Our present health care non-system defies reason. The health insurance syndicate’s only function is transactional. Connections between patients, doctors, hospitals, pharma and employer provided health insurance must now pass through the health insurance provider whose only function is to collect (exorbitant) fees for passing something on???
http://www.commondreams.org/view/2009/07/24-8
Check out Thomas Sowell’s column today on NRO (http://article.nationalreview.com/?q=MjI5NThiYjlhZGNkNjVlNWZlNGMxMGEzZDJhZDI3NmY=) for the most batspit crazy interpretation of insurance companies refusing to cover people for pre-existing conditions: he claims/suggests its all about lazy/cheap people waiting until they get sick to buy insurance so they get medical care paid for by other folk’s premiums.
“Medical bills are involved in more than 60 percent of U.S. personal bankruptcies, an increase of 50 percent in just six years [during Republican Bush’s Presidency], U.S. researchers reported on Thursday.

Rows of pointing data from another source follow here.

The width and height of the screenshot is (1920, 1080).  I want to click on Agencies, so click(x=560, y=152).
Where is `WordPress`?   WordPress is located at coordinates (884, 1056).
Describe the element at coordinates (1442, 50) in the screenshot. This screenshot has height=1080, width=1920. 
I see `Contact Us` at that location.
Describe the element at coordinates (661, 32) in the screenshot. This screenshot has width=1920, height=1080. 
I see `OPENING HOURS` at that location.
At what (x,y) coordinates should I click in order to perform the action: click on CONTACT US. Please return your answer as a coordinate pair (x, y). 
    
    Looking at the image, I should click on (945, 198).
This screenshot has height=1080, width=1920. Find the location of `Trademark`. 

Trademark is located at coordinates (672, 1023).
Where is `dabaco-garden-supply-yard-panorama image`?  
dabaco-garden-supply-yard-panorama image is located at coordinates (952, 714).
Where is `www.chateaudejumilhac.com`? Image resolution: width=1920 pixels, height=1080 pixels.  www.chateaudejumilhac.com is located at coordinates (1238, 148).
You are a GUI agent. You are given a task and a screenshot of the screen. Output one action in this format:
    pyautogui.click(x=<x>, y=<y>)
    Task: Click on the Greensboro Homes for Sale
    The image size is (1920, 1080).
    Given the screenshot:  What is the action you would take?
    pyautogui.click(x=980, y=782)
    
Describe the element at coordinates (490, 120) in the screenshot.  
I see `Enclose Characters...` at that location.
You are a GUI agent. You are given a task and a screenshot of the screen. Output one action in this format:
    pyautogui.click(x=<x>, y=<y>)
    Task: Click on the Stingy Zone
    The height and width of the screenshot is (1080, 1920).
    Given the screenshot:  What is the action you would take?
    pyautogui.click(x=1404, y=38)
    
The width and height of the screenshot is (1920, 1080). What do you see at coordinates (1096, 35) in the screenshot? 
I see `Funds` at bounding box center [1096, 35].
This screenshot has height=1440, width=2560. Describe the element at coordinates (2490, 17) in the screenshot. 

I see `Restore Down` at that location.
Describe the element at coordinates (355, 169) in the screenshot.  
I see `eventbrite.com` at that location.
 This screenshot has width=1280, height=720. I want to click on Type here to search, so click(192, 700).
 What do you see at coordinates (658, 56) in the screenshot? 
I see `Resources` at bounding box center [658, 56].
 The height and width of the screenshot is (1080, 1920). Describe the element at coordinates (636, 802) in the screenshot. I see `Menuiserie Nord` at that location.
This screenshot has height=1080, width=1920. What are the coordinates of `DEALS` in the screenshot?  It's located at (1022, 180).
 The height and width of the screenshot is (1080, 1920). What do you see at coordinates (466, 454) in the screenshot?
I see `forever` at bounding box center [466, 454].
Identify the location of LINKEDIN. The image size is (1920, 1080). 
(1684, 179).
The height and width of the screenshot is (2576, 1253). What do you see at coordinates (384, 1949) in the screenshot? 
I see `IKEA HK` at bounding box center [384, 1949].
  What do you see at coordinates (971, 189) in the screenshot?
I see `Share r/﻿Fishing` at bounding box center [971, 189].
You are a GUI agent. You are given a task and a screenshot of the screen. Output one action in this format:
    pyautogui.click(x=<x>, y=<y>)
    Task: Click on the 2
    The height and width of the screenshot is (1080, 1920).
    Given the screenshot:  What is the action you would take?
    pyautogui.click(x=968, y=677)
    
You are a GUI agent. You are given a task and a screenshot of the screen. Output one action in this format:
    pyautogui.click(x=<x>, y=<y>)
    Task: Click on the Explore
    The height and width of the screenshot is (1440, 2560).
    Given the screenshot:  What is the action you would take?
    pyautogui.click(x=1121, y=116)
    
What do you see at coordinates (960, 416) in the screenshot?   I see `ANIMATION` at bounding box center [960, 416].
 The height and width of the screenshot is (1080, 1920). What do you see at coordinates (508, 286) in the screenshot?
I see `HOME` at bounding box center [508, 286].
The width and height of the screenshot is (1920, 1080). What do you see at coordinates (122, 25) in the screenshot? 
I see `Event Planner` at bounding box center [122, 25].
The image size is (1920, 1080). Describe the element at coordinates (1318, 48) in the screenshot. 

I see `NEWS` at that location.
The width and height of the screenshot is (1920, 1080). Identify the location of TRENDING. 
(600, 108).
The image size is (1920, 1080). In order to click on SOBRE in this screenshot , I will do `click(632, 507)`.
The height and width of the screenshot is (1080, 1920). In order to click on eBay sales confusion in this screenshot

More than 75 percent of these bankrupt families had health insurance but still were overwhelmed by their medical debts, the team at Harvard Law School, Harvard Medical School and Ohio University reported in the American Journal of Medicine.
“Using a conservative definition, 62.1 percent of all bankruptcies in 2007 were medical…”” (emphasis added)
(Thanks for the correction “dyedinthewoolliberal”.)
Did the link, erinyes, and thanx. Actually, war profiteers were more commonly, and appropriately called ‘Merchants of Death.’ As far as private contractors rebuilding Iraq, if Iraqis were rebuilding their own country it would save American tax payers about 90 percent of what the contractors are costing us. (This possibility was deep-sixed years ago because it would ‘involve’ the Iraqi government and that’s SOCIALISM.)